High debt levels, strong competition, reduced last-minute bookings and Brexit uncertainty have driven British tour operator Thomas Cook Group to announce on Wednesday, that it had agreed to the main terms of a 450 million pound rescue injection by Hong Kong’s Fosun Tourism.
“The execution of the transaction remains subject to a legally-binding agreement being reached amongst the parties to the recapitalization plan and, where appropriate, the group’s other key stakeholders,” Thomas Cook said.
Meanwhile, the group’s lending banks and bondholders will inject an additional 450 million pounds and convert their existing debt to equity, which equals to approximately 75 percent of the airline and up to 25 percent in the tour operator business, the group said.

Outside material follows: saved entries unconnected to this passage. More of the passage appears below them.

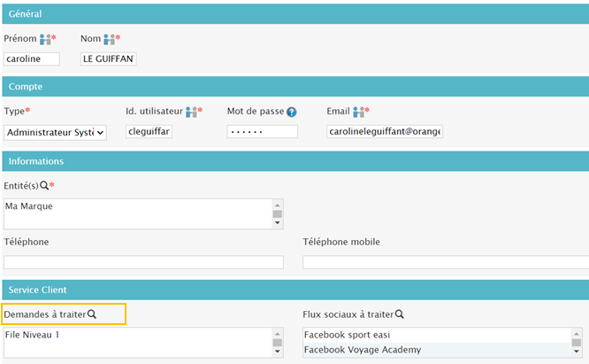Viewport: 589px width, 364px height.
Task: Click the Demandes à traiter search icon
Action: pyautogui.click(x=91, y=314)
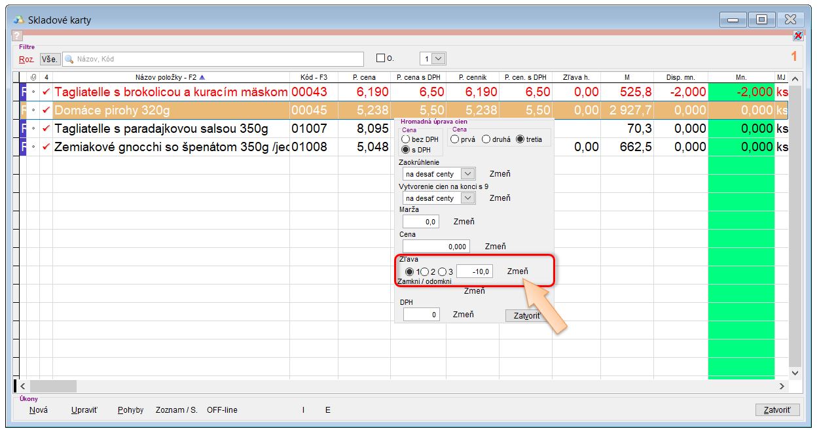The height and width of the screenshot is (435, 819).
Task: Click the magnifier icon in search field
Action: tap(69, 59)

The troubled travel company and pioneer in the package tour product, had announced its decision to seek out a rescue plan in July with its CEO Peter Fankhauser saying it was a “pragmatic” proposal but “not the outcome any of us wanted”. This summer the group reported a 1.5 billion half-year loss.
Listed on the Hong Kong stock exchange, leisure focused integrated tourism group Fosun owns holiday group Club Med, the Atlantis Sanya resort, Dead Sea mineral skincare brand, Ahava, and has held an 18 percent stake in Thomas Cook since 2015.
Meanwhile, the share price in the London-based 178-year-old group dropped by 14 percent after the news.
Founded in Market Harborough in 1841, Thomas Cook serves 19 million customers a year with a staff of 22,000 in 16 countries.